Instruction:
Report every line in the entries below that contains the string "dropdown".

Records for processing:
_ _ _ _ _ _ _
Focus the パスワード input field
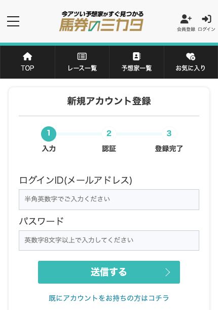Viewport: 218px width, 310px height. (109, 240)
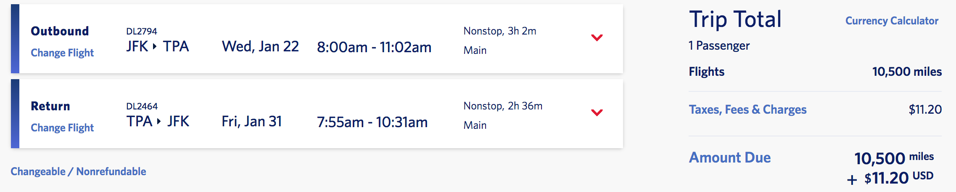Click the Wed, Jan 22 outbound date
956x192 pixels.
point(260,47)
_ _ _ _ _ _ _
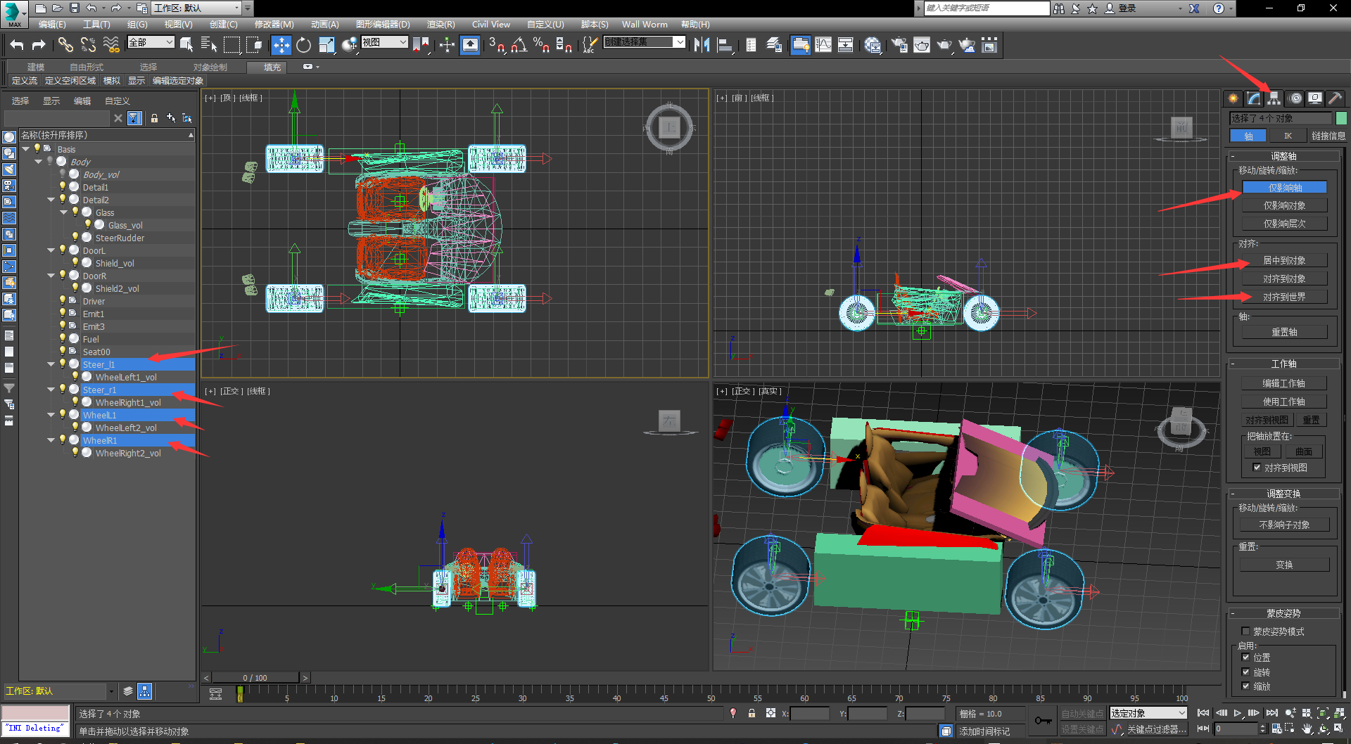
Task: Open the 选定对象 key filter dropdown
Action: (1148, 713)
_ _ _ _ _ _ _
Right answer:
Task: Open the 选定对象 key filter dropdown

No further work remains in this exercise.